Gentoo Websites Logo
Go to: Gentoo Home Documentation Forums Lists Bugs Planet Store Wiki Get Gentoo!
Bug 201726 (CVE-2007-6350) - net-misc/scponly - svn, svnserve, unison and rsync passthrough is unsafe by design (CVE-2007-6350)
Summary: net-misc/scponly - svn, svnserve, unison and rsync passthrough is unsafe by d...
Status: RESOLVED FIXED
Alias: CVE-2007-6350
Product: Gentoo Security
Classification: Unclassified
Component: Default Configs (show other bugs)
Hardware: All Linux
: High minor (vote)
Assignee: Gentoo Security
URL: http://bugs.debian.org/cgi-bin/bugrep...
Whiteboard: B3 [glsa]
Keywords:
Depends on:
Blocks:
 
Reported: 2007-12-08 23:08 UTC by Jakub Moc (RETIRED)
Modified: 2008-02-12 21:08 UTC (History)
1 user (show)

See Also:
Package list:
Runtime testing required: ---


Attachments

Note You need to log in before you can comment on or make changes to this bug.
Description Jakub Moc (RETIRED) gentoo-dev 2007-12-08 23:08:30 UTC
See http://bugs.debian.org/cgi-bin/bugreport.cgi?bug=437148 for details, basically these features can be misused for user to gain an undesired shell access.
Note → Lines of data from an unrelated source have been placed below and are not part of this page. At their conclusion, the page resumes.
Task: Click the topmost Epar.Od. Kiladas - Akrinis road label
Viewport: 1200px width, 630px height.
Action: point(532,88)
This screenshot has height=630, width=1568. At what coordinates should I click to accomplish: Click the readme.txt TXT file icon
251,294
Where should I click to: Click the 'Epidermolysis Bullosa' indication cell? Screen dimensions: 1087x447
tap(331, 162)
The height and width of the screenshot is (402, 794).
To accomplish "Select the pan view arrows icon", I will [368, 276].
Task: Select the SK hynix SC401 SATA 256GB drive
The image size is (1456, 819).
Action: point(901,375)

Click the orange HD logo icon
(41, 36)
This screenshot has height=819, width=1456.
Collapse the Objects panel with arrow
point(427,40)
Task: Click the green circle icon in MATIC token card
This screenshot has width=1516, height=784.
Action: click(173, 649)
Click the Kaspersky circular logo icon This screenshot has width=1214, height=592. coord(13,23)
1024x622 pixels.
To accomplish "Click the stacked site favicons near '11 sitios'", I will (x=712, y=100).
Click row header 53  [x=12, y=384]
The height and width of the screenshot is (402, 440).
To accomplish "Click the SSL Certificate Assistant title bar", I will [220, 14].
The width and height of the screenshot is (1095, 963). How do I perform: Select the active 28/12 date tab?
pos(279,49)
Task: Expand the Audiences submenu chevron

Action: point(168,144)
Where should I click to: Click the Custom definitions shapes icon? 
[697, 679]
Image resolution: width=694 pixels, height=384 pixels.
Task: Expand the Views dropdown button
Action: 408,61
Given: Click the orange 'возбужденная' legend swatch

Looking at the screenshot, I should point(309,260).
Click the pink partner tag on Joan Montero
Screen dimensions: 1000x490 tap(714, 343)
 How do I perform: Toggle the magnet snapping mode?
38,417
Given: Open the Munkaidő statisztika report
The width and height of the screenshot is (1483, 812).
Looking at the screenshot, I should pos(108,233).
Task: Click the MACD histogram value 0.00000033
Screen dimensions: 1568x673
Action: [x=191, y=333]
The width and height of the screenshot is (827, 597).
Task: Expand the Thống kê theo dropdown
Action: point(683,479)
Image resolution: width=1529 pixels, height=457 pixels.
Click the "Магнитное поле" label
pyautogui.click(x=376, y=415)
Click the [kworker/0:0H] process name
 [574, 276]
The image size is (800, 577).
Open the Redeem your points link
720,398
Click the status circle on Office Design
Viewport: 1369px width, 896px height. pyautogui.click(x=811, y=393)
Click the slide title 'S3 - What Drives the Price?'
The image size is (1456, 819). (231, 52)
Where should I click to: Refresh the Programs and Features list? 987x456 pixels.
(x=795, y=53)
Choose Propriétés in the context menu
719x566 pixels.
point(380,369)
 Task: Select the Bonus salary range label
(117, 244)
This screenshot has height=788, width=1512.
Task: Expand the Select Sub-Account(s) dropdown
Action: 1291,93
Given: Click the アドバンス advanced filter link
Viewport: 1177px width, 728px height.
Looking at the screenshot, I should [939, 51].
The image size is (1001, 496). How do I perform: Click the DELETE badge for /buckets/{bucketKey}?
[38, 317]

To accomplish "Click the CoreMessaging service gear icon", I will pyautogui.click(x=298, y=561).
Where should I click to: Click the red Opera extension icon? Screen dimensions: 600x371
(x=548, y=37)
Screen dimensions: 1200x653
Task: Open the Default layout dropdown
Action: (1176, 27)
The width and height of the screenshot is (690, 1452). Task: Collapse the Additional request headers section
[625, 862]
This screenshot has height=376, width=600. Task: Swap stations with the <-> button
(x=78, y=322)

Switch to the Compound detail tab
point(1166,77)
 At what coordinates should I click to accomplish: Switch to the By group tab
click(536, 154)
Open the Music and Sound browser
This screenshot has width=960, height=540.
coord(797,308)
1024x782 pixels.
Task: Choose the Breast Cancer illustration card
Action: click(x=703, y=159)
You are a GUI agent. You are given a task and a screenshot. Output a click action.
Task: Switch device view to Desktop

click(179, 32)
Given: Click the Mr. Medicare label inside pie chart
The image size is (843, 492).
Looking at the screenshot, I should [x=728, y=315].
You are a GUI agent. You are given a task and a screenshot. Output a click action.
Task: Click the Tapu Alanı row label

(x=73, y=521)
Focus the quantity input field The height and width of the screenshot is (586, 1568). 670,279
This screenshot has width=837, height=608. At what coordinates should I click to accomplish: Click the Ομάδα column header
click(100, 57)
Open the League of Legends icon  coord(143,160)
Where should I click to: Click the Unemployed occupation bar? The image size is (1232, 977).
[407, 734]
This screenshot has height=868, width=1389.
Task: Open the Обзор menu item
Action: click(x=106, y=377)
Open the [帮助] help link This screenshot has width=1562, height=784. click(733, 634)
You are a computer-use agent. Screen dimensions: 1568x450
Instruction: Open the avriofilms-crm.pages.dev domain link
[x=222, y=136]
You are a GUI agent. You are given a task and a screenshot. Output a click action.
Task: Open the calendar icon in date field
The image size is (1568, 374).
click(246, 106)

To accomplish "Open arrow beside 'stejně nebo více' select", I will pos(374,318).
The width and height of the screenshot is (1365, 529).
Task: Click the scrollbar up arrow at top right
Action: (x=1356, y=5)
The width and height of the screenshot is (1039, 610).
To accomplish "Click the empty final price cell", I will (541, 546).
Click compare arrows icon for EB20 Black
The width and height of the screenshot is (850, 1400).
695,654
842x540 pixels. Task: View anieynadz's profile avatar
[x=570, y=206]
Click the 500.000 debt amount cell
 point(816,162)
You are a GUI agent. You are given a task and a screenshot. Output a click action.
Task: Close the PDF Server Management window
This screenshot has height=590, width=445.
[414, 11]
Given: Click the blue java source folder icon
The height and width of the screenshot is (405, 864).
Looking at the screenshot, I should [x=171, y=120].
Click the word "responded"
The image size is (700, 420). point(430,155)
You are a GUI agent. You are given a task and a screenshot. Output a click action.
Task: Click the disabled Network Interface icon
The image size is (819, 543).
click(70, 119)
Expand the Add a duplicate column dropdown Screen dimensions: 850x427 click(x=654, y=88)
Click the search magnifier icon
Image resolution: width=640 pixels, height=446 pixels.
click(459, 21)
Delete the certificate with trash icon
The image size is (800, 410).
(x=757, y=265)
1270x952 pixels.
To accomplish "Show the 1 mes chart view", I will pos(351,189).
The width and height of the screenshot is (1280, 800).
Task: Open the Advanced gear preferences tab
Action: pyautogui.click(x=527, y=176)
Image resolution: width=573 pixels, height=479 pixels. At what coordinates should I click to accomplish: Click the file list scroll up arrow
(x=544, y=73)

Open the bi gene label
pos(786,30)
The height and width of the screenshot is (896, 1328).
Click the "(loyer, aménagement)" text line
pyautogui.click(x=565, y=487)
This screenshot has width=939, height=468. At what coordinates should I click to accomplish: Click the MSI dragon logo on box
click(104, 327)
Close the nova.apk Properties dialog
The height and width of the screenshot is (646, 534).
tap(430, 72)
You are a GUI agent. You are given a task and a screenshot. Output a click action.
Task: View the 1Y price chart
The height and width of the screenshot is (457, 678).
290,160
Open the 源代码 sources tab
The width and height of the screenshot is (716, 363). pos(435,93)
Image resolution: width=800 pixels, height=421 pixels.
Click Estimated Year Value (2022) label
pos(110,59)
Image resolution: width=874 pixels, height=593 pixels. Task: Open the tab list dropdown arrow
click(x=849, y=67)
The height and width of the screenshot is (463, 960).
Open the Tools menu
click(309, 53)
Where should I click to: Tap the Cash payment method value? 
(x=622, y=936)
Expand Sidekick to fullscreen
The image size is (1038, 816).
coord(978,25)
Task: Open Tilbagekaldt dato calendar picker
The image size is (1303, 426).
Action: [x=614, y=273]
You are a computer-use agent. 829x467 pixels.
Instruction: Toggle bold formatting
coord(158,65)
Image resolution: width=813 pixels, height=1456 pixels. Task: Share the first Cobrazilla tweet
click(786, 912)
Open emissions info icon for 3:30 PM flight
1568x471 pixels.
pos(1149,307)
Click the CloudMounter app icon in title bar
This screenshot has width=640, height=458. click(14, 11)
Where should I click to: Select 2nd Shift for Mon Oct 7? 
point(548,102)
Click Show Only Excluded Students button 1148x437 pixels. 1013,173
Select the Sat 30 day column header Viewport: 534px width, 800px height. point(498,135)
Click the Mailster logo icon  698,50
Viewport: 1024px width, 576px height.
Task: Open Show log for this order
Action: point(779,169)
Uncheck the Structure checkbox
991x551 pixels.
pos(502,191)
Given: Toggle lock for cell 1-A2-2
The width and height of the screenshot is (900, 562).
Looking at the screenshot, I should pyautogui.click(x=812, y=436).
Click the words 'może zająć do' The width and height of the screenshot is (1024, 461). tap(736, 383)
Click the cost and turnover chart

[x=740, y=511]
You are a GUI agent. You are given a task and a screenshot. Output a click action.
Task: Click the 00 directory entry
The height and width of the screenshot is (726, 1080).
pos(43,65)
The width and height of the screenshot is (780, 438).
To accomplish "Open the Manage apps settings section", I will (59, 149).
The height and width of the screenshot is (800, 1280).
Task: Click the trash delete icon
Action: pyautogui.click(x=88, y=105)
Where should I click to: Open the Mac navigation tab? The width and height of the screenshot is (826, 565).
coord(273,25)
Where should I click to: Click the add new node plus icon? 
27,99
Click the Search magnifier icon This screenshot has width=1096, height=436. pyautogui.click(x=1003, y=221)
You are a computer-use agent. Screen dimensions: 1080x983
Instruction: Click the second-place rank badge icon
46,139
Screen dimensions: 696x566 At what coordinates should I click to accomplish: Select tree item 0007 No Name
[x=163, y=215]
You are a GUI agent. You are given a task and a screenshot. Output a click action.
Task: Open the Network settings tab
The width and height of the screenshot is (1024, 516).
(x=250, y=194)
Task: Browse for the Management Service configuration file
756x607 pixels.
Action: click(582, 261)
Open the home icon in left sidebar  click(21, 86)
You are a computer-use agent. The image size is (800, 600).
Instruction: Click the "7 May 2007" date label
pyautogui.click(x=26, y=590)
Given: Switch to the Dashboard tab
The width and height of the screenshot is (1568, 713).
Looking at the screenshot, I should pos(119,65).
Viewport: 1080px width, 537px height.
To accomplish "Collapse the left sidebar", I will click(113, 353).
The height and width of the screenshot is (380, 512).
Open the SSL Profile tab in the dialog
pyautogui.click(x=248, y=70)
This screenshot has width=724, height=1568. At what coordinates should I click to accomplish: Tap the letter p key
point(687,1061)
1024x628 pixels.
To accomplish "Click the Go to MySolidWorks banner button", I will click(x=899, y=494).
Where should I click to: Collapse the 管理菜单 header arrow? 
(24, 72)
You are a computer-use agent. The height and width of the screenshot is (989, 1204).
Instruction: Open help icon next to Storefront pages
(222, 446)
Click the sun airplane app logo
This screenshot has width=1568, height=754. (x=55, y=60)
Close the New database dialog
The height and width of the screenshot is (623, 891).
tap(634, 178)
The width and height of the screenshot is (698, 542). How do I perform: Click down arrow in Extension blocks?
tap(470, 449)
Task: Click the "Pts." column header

- We don't ship this w/ unison support
- subversion support is optional on USE=subversion
- rsync support is enabled by default in the ebuild.

Some of insecure commands have been disabled in CVS, no release yet however, plus it's unlikely it will ever cover all potential bypasses via these features. 

So:

- we can either make rsync support optional as well, change the use flag descriptions in use.local.desc accordingly and point users to http://scponly.cvs.sourceforge.net/scponly/scponly/SECURITY?&view=markup for info on security implications of those options

- or hard-disable the functionality

Opinions?
Comment 1 Robert Buchholz (RETIRED) gentoo-dev 2007-12-09 22:36:22 UTC
Thanks for finding that one, Jakub.

The rsync&co functionality is broken by design.
I'd say:

1) Disable all of unison, svn and rsync by default, introduce (by default disabled) use-flags and if those are enabled, ewarn about the issues and refer people to the SECURITY file.

2) I'd also vote for the SECURITY file to be included in the ebuild.

3) Patches from the svn or latest release should get into an ebuild that goes stable afterwards. 

Matsuu, please advise.
Comment 2 MATSUU Takuto (RETIRED) gentoo-dev 2007-12-11 16:21:35 UTC
4.6-r3 in cvs. added rsync USE flag and added files/SECURITY.
I tried unsuccessfully to backport patches.

Comment 3 MATSUU Takuto (RETIRED) gentoo-dev 2008-01-16 17:06:42 UTC
4.8 in cvs.
Comment 4 Sune Kloppenborg Jeppesen gentoo-dev 2008-01-16 19:03:21 UTC
Thx Matsuu. I presume it is fixed in 4.8 (their wiki seems out of date)?

Arches please test and mark stable. Target keywords are:

scponly-4.8.ebuild:KEYWORDS="amd64 ppc sparc x86"
Comment 5 Christian Faulhammer (RETIRED) gentoo-dev 2008-01-17 08:33:55 UTC
x86 stable
Comment 6 Tobias Scherbaum (RETIRED) gentoo-dev 2008-01-18 20:21:41 UTC
ppc stable
Comment 7 Raúl Porcel (RETIRED) gentoo-dev 2008-01-21 11:15:22 UTC
sparc stable
Comment 8 Peter Weller (RETIRED) gentoo-dev 2008-01-22 10:19:01 UTC
amd64 done.
Comment 9 Sune Kloppenborg Jeppesen gentoo-dev 2008-01-22 11:06:27 UTC
This one is ready for GLSA vote. I tend to vote NO.
Comment 10 Robert Buchholz (RETIRED) gentoo-dev 2008-01-22 23:48:25 UTC
I think we should GLSA this together with 203099, and note the insecurities of svn.
Comment 11 Sune Kloppenborg Jeppesen gentoo-dev 2008-01-23 09:02:45 UTC
Sounds like a good idea.
Comment 12 Pierre-Yves Rofes (RETIRED) gentoo-dev 2008-02-12 21:08:41 UTC
GLSA 200802-06, sorry for the delay.